If every planned satellite project gets off the launch pad, some 100,00 satellites will be in low earth orbit, many of them offering the new Space-as-a-Service or Space Infrastructure-as-a-Service concept.
Space Infrastructure-as-a-Service is the New Frontier
Micro-data center technology makes it possible to offer Space Infrastructure-as-a-Service with multi-tenants sharing server hardware on a data center colocation in space. Edge computing on satellites in low earth orbit will allow for data, such as satellite images, to be processed closer to where the information is being produced.
Satellites are already being launched that can monitor next-generation IoT applications on earth. Loft Orbital, is a Infrastructure-as-a-Service company, that has upcoming missions to fly a variety of customer payloads, including a demonstration for the Defense Advanced Research Projects Agency’s (DARPA) Blackjack program, multiple Internet of Things payloads for Eutelsat, and a hyperspectral imager for the United Arab Emirates government.
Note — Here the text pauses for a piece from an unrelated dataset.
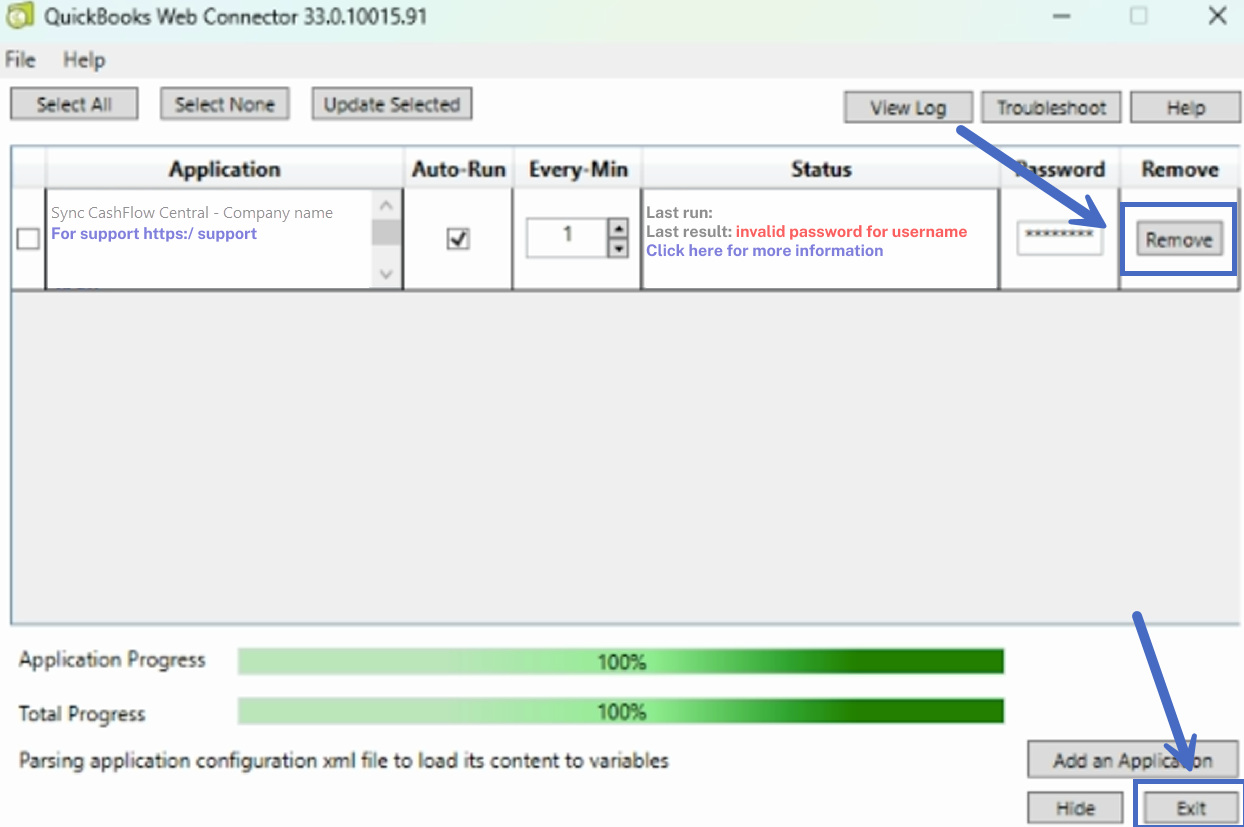The width and height of the screenshot is (1244, 827).
Task: Open the View Log button
Action: [907, 108]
“Loft has developed the hardware and software product stack that enables us to fly a wide range of payloads on a standard bus design,” said Pierre-Damien Vaujour, co-CEO of Loft Orbital.
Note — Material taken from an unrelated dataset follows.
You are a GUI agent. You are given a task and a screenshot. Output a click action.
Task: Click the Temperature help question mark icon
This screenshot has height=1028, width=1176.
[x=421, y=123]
OrbitsEdge, which looks to launch its first satellite in late 2021, wants to accelerate the commercialization of space by providing micro-data centers that allow organizations to economically access and rapidly analyze vast amounts of data in space.
Launching True Processing Power Into Space
The surprising reality of processing power in current space technology is that your smartphone has a lot more processing speed than the objects rotating the earth. Traditionally space projects took years to get to launch, assuring that by design, older technology would be built in.
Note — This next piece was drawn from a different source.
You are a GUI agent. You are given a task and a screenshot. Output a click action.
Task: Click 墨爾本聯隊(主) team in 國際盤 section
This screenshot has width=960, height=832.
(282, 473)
Reliability was paramount so processors were underclocked as a precaution. The result is the RAD 750, a current popular space processor, which debuted in 2001 and was launched into space in 2005 for the first time.
Ward says the “processor is a PowerPC 750 which came out in 1997. The processor is clocked down to 200MHz. This package was reported to have been used 150 times as of 2010 and it will fly on the Mars 2020 rover. The cost for a RAD 750 is $200,000 and up depending on requirements. This for an amount of processing that is roughly a thirtieth of what I have on my current phone.”
OrbitsEdge SatFrame satellites, on the other hand, will be equipped with HPE Edgeline EL8000 Converged Edge system, providing 1,000 times more computer power than current space-grade systems. The SatFrame rugged bus features a 19-inch server rack with available data center colocation space for 5U of hardware.
Global connectivity provider Lacuna Space has already launched low-cost cubesats, about the size of a shoebox, that orbit the earth 14 times a day receiving data from battery powered IoT sensors around the globe.
“We are continuing to push the boundaries of what’s technically possible with extremely low power IoT technology with each generation of IoT gateways we are putting into space,” said Rob Spurrett, CEO of Lacuna Space.